┏━━

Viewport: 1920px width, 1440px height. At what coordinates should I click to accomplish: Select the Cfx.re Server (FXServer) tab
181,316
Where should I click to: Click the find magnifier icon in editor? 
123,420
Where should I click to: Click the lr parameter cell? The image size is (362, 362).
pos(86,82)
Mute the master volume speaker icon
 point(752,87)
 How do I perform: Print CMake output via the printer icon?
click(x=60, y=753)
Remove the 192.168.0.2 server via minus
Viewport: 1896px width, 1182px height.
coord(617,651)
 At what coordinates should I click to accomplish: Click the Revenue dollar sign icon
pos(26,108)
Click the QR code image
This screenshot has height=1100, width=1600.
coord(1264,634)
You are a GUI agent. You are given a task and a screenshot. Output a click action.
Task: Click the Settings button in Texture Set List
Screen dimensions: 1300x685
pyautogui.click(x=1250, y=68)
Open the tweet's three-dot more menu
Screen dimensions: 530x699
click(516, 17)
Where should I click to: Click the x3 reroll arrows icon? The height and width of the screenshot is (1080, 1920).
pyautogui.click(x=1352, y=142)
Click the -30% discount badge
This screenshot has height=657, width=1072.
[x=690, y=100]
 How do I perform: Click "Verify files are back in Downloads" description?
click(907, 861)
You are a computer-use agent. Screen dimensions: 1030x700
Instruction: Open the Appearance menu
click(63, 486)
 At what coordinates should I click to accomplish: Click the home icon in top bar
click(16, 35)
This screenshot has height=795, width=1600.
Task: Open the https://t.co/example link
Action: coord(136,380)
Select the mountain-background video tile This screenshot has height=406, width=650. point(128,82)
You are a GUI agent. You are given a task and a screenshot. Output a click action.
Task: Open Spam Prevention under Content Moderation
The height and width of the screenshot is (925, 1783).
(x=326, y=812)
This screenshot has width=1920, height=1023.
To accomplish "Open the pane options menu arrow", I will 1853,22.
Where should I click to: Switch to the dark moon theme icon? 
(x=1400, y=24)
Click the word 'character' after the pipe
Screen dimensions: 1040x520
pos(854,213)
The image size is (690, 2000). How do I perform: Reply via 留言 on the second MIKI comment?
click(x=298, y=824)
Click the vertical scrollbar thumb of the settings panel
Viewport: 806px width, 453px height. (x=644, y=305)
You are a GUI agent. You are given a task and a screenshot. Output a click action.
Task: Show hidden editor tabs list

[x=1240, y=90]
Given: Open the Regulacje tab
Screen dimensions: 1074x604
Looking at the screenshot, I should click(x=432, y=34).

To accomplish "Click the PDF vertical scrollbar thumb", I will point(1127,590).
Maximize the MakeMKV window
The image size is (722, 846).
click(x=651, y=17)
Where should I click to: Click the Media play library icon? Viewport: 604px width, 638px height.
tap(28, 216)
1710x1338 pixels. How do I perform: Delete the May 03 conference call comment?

┗━━

> _Work instructions_:
Lines after the one containing "Remove the 192.168.0.2 server via minus" are not wanted; repeat exactly each line above from the first up to and including it.

> _Finished task_:
Viewport: 1920px width, 1440px height. At what coordinates should I click to accomplish: Select the Cfx.re Server (FXServer) tab
181,316
Where should I click to: Click the find magnifier icon in editor? 
123,420
Where should I click to: Click the lr parameter cell? The image size is (362, 362).
pos(86,82)
Mute the master volume speaker icon
 point(752,87)
 How do I perform: Print CMake output via the printer icon?
click(x=60, y=753)
Remove the 192.168.0.2 server via minus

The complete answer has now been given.